Even without queuing it took almost three hours for Tom to ride them all. Natalie saved Nemesis until last. Rob and Serena rode all the same rides, but with gusto and enthusiasm – although Serena staggered off Oblivion wondering whether her fertility was at risk from the G-force – rather than the gut-wrenching, tummy-flipping, nausea-induced reluctance with which Tom joined each line. Each time, he gazed at her imploringly.
‘For God’s sake, Tom, you look like a seal that’s about to get clubbed. Take your medicine like a good boy. No reprieves, however pathetic you are.’
‘I’ve never noticed this streak of malice in you before, Natalie. It’s not altogether attractive.’
‘Tough.’
Actually it was quite attractive. Only he felt too sick to think about it. ‘And you’re not going to go on any? You’re making me do it alone?’
‘I might go on one, later. But first, I need to watch you suffer. It wouldn’t be half as much fun if I couldn’t. Besides, I hate the things. They make me sick.’
Rob was eating a hot dog. Fluorescent yellow mustard and ketchup squelched out of the edges. Serena was picking pieces of pink candy floss off a stick and eating them daintily. Tom winced. ‘Urgh.

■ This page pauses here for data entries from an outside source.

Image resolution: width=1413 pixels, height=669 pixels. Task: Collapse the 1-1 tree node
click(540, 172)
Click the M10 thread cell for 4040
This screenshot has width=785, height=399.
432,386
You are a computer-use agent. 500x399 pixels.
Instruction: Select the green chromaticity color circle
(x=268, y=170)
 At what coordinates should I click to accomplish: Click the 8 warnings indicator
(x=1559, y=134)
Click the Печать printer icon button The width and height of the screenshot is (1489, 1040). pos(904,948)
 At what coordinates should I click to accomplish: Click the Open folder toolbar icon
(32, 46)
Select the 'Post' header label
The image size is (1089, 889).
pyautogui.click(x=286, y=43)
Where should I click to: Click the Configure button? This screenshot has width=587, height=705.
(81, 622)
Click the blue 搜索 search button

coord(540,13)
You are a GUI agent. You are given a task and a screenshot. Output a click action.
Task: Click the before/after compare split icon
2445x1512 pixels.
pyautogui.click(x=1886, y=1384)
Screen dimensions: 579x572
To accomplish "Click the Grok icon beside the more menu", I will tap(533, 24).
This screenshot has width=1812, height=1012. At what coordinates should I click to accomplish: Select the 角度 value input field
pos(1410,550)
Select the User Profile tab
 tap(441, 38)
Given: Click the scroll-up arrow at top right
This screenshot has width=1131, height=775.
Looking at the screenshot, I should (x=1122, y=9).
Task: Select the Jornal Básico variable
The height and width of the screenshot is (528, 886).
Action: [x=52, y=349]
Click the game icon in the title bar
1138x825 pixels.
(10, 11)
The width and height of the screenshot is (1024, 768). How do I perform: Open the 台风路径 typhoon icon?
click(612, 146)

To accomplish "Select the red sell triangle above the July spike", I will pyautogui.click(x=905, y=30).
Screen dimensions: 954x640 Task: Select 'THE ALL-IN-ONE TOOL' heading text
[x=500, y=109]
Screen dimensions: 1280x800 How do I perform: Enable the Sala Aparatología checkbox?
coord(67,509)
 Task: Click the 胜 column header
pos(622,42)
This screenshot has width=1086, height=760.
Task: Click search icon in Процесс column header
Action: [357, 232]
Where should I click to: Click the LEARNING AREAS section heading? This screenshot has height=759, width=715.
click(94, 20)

How can you?’
Rob chuckled, and Serena pinched his cheek maternally. ‘There, there. Over soon.’
Natalie went on one. Nemesis, obviously. Poetic, she thought. The front two seats were free. She pulled Tom towards it. ‘The front? Really?’
‘Really. It’s the best seat in the house.’
When they were strapped in and waiting to start, she turned to him. ‘Got your wallet?’ Tom felt in the top pocket of his jacket.
‘Yeah. Why?’
‘Give it to me.’
He pulled it out and passed it to her. She opened it and fished out the card from the speed-dating night from behind his driving licence, then handed it back to him. ‘I should have known you’d still have it in there.’
‘I still have my university library card too. I don’t clear it out very often.’
‘Mmm.’ She passed him the card. ‘This is what we’re going to do. Arms above your head, please…’
Which was how, when Nemesis reached the zenith of its torturous sixty kilometres an hour journey to hell and back, a small white card – barely visible – fluttered in the air and floated serenely to earth behind the hot-dog stand.
O for Opera
‘Bugger it. Let’s not go.’
‘But you’ve bought the tickets.’
‘So? Let’s flog ’em.’
‘Where?’
‘Outside the place. Like proper ticket touts.’
‘Isn’t that illegal?’
‘Natalie! So righteous. So law-abiding.’
‘I can’t help it – I’ve always been like this.’
‘I remember. Except in the car. You’ve always been pretty lawless in the car.’
‘Lawless but safe, I like to think.’
‘So, look, if it worries you, I’ll do the touting. You can keep lookout. Pretend you don’t know me if the busies show up.’ Natalie giggled.
‘That might work.’
They wandered towards the theatre. ‘So, what was it again?’
‘Wagner’s Ring Cycle. Hours and hours and bloody hours of fat women wailing. No costumes, no sets, just wailing.’
‘You sound like a real fan.’
‘Not bloody likely. Most I’ve ever done is sat through Carmen and La Bohème, and they’re, like, the easiest ones. The most “accessible”, which I took to mean the ones least likely to make you want to slash your wrists.’
‘I saw La Belle Hélène, with my godmother, on about my tenth birthday, I think. It was pretty.’
‘Never heard of it.’
‘If you’re such an opera loather, why buy the tickets in the first place? Not stumped, were we?’ She cocked her head at him.
‘No. A bit. Okay – completely. Plus I was looking for a bit of revenge myself, after the whole vomitorium that was Alton Towers.’